17 - 10 - 1628
Presentielijst:
Gelderland: |
|
Holland: |
|
Zeeland: |
|
Utrecht: |
|
Friesland: |
|
Overijssel: |
|
Groningen: |
|
Resoluties:
1
Naar aanleiding van het op 12 okt. opgestelde advies van de RvS over het rekest van ontvanger-generaal
Johan Doublet nemen HHM diens broer
Phillips
Doublet provisioneel aan als ontvanger-generaal. De
administratie van Johan moet dan wel volledig gescheiden blijven
van
die van zijn broer. Bovendien moet hij verantwoording
afleggen over zijn beheer tot en met 1628, alle reeds
gedepêcheerde
of
nog te depêcheren ordonnanties voor 1628 en eerdere jaren
betalen, van de provincies de consenten innen en ontvangen en met
deze een overzicht van hun betalingen opstellen. Binnen een jaar
moet de
suppliant alle rekeningen van zijn beheer inleveren bij de
Generaliteitsrekenkamer
. Daar
dienen
deze passend te worden gesloten, zodat HHM op de hoogte zijn van de
aan
het kantoor gedane betalingen van de provincies.
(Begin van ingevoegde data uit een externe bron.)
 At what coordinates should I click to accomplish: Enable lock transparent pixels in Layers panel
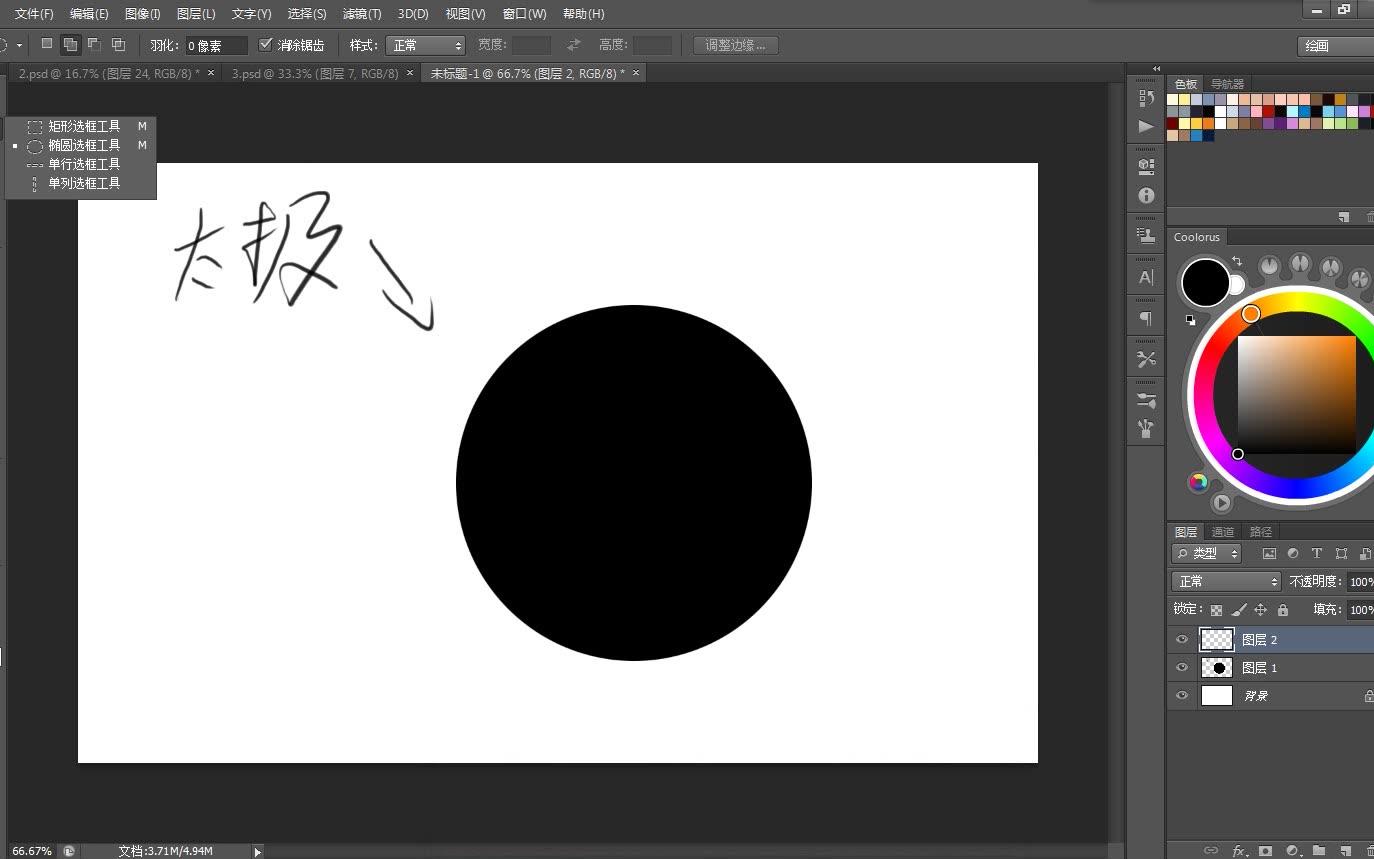[x=1215, y=609]
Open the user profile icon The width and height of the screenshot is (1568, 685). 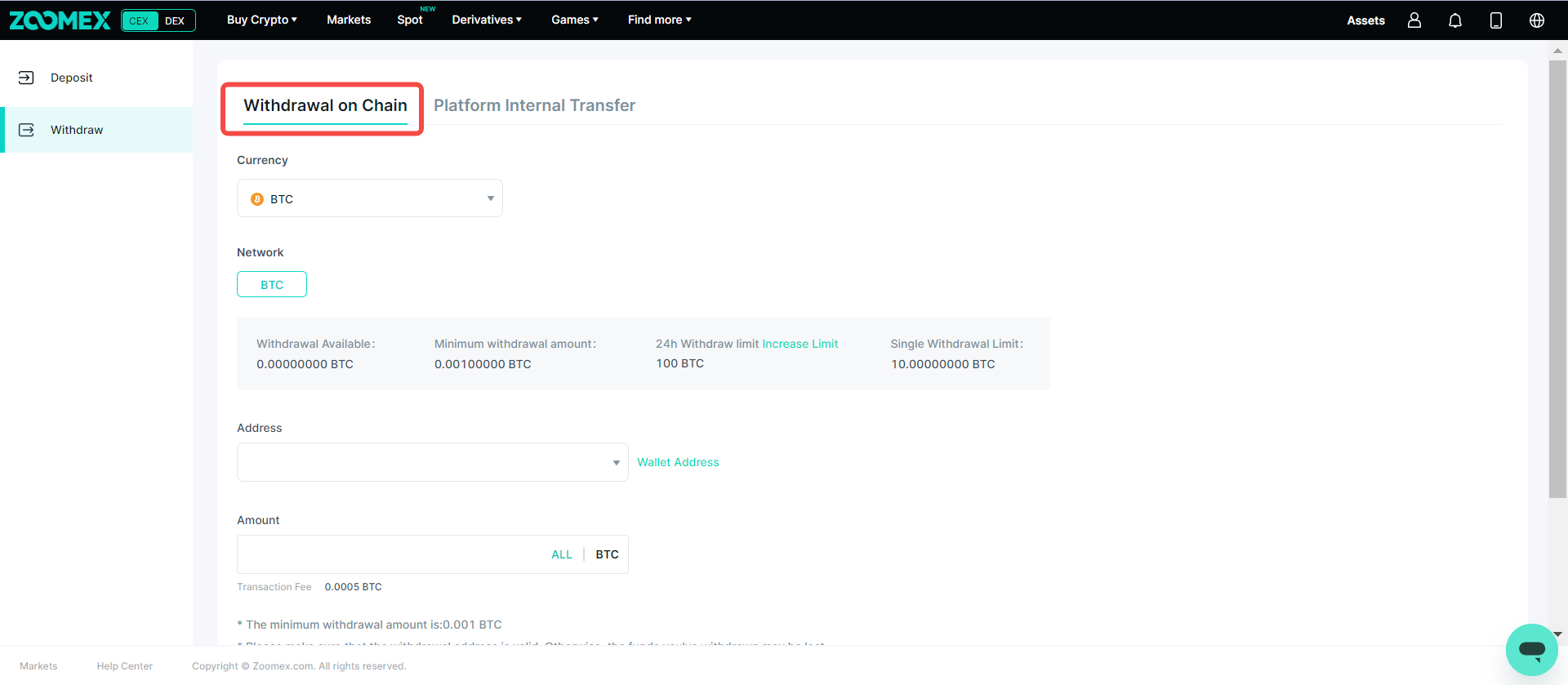(1414, 20)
Op grond hiervan zal het beheer van Phillips Doublet na het stellen van een passende borg ingaan in 1629. Dit beheer blijft gescheiden van de vorige administratie, maar voor de rentedragende leningen op last van de Generaliteit moeten zijn obligaties indien nodig worden bekrachtigd met het krediet van zijn broer.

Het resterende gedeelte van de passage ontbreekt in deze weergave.